In each meeting, the chairman allocates sufficient and ample time for discussion. Meeting minutes are written and the minutes, approved by the Board, are stored for inspection by the Board and relevant parties. (The minutes of the board of directors and sub-committees in 2009 are in “Management Structure” and “Sub-committees”).
Executive directors conduct a quarterly evaluation to assess performance in part of their responsibility and the performance evaluation is presented to the company’s Board of Directors to compare with performance in the past.
The company has appointed the Remuneration and Human Resource Committee to consider remuneration principles and policies for Chief Executive Officer, directors and advisors and determine bonus, salary adjustment annually and during the year, and other benefits to staff in each level. Remuneration determination is based on experience, duty and scope of responsibility and compare with other companies in the same industry.
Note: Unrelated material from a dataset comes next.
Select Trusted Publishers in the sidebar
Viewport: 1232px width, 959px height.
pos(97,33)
The company is concerned about the importance of Directors and Management improvement for management succession in the future.The company is aware of the importance of human resources in management level by organizing training “Real Estate Business Management”, contents of which include real estate knowledge, law, finance, accounting and good corporate governance to prepare the company’s high-level executives for being directors in the future. For the company’s directors, they participated in trainings held by Thai Institute of Directors and aimed to develop and support directors to take practices of good corporate governance in organization.
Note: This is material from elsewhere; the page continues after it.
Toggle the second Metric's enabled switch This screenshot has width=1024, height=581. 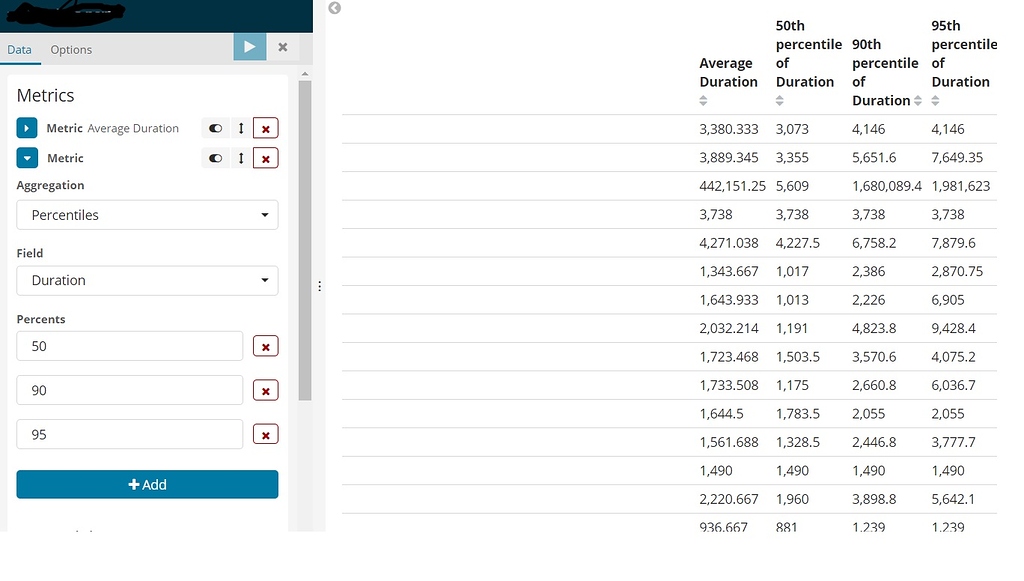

The Company is represented in the subsidiaries and affiliated companies’ boards of directors and the management teams, to maintain control on such companies’ business direction. This is carried out under corporate governance practices, highlighting business transparency and good governance.
The Company’s policy bars directors or executives from directly or indirectly revealing information which is not yet publicly disclosed, for the benefits of their own or others. On top of that is a rule that directors, executives and employees, with access to the Company’s financial information, must not take benefit from the information within a 1-month period before the information is disclosed to the public. The directors, executives and employees are instructed to avoid trading the Company’s shares before the disclosure of financial statements. Directors and executives are also notified of their duties to report their securities holdings and changes to the Office of the Securities and Exchange Commission under the Securities and Exchange Act BE.2535’s Articles 59 and 275.
In the employee manual, the Company has clearly specified disciplinary penalties for employees who violate the company rules and regulations.